April 2012 - Vol. 59.

Doubting Thomas, by Caravaggio,1602-03
What Is the Resurrection of Jesus?

by Joseph Ratzinger / Pope Benedict XVI
An excerpt from Jesus of Nazareth: Holy Week
From the Entrance Into Jerusalem to the Resurrection

“If Christ has not been raised, then our preaching is in vain and your faith is in vain. We are even found to be misrepresenting God, because we testified of God that he raised Christ” (1 Corinthians 15:14-15). With these words Saint Paul explains quite drastically what faith in the Resurrection of Jesus Christ means for the Christian message overall: it is its very foundation. The Christian faith stands or falls with the truth of the testimony that Christ is risen from the dead.

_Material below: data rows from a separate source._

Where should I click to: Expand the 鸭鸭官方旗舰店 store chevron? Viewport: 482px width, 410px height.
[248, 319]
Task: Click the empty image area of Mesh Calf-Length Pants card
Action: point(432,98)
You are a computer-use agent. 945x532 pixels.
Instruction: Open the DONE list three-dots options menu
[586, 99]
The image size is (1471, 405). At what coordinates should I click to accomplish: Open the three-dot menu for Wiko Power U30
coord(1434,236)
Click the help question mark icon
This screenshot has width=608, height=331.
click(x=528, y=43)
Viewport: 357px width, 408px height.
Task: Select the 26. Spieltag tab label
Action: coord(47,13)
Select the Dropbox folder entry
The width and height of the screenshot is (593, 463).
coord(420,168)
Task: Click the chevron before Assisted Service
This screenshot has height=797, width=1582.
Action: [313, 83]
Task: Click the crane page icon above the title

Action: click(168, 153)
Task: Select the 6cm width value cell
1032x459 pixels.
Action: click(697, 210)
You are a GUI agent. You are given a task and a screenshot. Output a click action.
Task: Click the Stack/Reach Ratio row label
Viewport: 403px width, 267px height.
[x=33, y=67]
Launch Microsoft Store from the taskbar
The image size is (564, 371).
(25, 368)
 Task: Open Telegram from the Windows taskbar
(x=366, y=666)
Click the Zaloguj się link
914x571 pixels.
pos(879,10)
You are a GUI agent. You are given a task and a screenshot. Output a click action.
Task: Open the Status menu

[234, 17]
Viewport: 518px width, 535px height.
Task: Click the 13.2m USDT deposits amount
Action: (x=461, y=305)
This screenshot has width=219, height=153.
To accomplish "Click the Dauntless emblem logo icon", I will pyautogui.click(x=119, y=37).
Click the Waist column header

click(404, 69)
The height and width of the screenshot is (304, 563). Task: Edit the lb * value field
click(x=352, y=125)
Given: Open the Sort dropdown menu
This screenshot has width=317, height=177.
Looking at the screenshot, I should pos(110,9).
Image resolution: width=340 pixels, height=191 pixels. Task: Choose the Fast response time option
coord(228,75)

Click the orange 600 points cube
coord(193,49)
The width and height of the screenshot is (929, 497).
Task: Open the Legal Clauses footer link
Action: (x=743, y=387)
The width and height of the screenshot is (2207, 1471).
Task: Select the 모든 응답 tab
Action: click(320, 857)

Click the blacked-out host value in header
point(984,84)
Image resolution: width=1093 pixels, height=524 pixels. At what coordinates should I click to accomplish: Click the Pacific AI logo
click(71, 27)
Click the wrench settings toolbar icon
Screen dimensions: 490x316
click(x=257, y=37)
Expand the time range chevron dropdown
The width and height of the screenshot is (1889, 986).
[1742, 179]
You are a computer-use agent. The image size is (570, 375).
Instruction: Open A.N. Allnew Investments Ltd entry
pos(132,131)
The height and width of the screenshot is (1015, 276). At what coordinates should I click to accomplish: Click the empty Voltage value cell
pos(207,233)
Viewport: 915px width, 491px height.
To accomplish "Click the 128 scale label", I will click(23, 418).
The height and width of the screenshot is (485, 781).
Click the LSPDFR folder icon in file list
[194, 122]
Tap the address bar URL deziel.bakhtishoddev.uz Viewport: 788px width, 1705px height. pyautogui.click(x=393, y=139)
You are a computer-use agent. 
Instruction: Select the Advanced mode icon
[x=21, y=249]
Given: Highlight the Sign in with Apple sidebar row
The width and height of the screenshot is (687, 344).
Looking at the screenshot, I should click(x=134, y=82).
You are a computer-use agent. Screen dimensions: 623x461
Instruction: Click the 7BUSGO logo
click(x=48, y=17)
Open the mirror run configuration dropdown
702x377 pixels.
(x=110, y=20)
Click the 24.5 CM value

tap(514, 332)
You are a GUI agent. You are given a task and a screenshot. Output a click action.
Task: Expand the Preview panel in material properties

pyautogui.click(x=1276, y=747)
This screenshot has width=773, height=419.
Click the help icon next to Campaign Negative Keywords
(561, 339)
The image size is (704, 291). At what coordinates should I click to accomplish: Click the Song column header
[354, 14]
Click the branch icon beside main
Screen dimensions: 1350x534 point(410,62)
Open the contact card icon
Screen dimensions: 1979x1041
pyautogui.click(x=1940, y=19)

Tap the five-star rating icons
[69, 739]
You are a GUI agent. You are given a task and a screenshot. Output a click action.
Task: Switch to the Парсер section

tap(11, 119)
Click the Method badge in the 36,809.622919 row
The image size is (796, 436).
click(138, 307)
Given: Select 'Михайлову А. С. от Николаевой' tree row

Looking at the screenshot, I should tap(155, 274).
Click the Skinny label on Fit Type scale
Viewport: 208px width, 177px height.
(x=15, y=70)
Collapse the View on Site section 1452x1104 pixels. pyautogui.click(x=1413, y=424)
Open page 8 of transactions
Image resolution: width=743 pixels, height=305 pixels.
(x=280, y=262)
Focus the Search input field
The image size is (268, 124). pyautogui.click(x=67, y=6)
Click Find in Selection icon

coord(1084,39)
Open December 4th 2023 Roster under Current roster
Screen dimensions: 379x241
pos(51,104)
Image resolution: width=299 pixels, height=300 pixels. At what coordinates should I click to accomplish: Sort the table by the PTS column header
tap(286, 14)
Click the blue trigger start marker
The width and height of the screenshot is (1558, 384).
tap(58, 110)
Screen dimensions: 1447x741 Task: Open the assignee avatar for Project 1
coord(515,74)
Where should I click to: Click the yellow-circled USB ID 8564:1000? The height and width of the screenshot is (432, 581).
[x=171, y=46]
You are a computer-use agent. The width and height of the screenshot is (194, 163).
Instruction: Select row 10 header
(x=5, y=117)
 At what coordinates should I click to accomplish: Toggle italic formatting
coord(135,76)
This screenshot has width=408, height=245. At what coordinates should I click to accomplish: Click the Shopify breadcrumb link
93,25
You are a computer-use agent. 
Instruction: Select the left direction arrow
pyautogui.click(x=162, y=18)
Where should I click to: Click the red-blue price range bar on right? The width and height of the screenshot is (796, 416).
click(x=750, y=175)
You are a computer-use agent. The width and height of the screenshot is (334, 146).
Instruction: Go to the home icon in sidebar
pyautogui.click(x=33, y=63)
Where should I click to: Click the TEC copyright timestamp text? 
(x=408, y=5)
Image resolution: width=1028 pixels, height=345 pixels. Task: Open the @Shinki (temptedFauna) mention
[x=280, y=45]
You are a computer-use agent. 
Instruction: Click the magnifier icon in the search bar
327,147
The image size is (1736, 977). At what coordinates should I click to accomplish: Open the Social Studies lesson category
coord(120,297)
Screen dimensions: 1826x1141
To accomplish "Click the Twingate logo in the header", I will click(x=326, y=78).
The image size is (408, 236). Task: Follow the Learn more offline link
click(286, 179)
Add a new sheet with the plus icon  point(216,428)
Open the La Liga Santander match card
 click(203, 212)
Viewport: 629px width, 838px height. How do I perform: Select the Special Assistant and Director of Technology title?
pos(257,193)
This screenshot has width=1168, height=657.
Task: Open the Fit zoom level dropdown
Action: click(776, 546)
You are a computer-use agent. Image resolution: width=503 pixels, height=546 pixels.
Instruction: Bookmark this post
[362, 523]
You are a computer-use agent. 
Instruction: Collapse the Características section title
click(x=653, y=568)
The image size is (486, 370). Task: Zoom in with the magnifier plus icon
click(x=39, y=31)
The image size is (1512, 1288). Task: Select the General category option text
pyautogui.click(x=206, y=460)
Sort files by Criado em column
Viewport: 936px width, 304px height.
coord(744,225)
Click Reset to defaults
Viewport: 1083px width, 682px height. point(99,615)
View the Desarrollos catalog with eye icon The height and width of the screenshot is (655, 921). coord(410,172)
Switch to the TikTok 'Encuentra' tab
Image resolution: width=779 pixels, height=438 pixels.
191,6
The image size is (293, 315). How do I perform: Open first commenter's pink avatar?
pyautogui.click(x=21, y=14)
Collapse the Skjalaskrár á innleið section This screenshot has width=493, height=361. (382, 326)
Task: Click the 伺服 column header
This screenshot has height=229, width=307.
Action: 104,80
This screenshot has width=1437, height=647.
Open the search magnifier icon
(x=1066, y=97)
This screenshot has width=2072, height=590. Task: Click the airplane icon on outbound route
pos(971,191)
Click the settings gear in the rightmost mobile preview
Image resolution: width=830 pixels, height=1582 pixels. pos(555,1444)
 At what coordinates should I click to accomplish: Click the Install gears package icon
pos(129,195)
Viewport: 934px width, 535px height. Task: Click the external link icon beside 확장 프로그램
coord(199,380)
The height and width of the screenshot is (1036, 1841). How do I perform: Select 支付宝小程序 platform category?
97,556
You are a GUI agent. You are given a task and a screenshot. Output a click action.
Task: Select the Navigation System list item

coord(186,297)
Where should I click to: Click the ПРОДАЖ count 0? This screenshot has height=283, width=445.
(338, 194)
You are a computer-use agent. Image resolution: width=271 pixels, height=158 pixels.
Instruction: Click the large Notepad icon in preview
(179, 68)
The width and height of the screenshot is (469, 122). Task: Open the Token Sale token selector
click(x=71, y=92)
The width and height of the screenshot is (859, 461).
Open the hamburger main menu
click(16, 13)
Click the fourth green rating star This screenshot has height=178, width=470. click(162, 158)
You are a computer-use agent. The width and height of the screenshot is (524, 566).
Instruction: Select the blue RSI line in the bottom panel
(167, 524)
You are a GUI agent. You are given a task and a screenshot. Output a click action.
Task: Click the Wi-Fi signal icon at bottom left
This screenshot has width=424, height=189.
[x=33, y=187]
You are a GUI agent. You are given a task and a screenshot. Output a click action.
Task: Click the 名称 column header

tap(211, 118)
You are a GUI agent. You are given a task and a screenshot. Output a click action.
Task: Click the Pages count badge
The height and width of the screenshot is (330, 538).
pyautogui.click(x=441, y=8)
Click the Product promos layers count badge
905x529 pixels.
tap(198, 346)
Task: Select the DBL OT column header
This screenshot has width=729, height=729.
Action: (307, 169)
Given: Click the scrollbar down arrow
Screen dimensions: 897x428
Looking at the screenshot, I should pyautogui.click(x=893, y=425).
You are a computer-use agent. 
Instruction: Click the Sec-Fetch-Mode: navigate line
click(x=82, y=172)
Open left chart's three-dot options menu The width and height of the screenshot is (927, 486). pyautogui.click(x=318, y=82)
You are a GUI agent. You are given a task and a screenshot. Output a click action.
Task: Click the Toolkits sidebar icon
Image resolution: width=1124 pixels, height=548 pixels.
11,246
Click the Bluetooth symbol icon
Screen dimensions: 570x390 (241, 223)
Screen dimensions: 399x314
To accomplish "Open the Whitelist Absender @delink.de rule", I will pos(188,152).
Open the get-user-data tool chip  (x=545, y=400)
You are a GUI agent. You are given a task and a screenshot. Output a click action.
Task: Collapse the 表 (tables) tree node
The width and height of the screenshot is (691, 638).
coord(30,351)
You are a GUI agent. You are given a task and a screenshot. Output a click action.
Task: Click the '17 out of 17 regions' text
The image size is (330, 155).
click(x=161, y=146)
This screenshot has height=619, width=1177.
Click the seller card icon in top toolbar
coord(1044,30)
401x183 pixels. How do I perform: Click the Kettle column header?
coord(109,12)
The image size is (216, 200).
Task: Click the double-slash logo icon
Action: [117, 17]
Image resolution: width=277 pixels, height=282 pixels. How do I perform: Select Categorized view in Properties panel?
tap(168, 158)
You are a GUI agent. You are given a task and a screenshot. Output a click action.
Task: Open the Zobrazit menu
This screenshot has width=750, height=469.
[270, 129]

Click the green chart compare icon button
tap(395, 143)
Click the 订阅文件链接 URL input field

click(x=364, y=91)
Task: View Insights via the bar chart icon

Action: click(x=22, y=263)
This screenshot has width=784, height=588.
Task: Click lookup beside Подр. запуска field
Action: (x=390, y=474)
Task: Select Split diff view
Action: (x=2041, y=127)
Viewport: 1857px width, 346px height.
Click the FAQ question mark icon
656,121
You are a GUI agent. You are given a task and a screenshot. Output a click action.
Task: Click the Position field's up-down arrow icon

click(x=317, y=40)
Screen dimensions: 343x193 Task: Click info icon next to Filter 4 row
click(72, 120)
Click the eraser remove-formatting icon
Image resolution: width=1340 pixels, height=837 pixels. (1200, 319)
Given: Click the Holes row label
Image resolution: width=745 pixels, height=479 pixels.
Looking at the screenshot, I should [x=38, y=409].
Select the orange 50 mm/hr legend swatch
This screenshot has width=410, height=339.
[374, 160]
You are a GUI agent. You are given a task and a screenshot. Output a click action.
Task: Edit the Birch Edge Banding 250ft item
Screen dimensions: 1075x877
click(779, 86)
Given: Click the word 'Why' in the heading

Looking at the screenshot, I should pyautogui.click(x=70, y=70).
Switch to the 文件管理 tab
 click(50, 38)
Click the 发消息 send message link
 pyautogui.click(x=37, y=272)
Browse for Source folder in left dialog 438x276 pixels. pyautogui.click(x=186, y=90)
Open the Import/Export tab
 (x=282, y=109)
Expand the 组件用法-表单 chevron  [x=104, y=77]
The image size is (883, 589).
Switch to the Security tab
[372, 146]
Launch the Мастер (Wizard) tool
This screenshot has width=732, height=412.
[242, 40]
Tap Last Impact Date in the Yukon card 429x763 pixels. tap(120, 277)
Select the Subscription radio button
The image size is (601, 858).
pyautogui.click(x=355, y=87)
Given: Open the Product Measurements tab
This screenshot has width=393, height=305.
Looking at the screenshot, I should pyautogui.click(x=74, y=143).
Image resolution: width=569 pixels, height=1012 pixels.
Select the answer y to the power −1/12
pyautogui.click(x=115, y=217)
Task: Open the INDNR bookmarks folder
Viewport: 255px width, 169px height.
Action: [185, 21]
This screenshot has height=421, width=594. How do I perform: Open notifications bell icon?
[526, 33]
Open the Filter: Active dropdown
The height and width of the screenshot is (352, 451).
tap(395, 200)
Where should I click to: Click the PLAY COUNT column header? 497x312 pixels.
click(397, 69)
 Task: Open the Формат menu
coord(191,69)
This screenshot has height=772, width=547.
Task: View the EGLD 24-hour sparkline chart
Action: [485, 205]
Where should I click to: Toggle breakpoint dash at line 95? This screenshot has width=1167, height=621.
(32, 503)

If this were taken away, it would still be possible to piece together from the Christian tradition a series of interesting ideas about God and men, about man’s being and his obligations, a kind of religious world view: but the Christian faith itself would be dead. Jesus would be a failed religious leader, who despite his failure remains great and can cause us to reflect. But he would then remain purely human, and his authority would extend only so far as his message is of interest to us. He would no longer be a criterion; the only criterion left would be our own judgment in selecting from his heritage what strikes us as helpful. In other words, we would be alone. Our own judgment would be the highest instance.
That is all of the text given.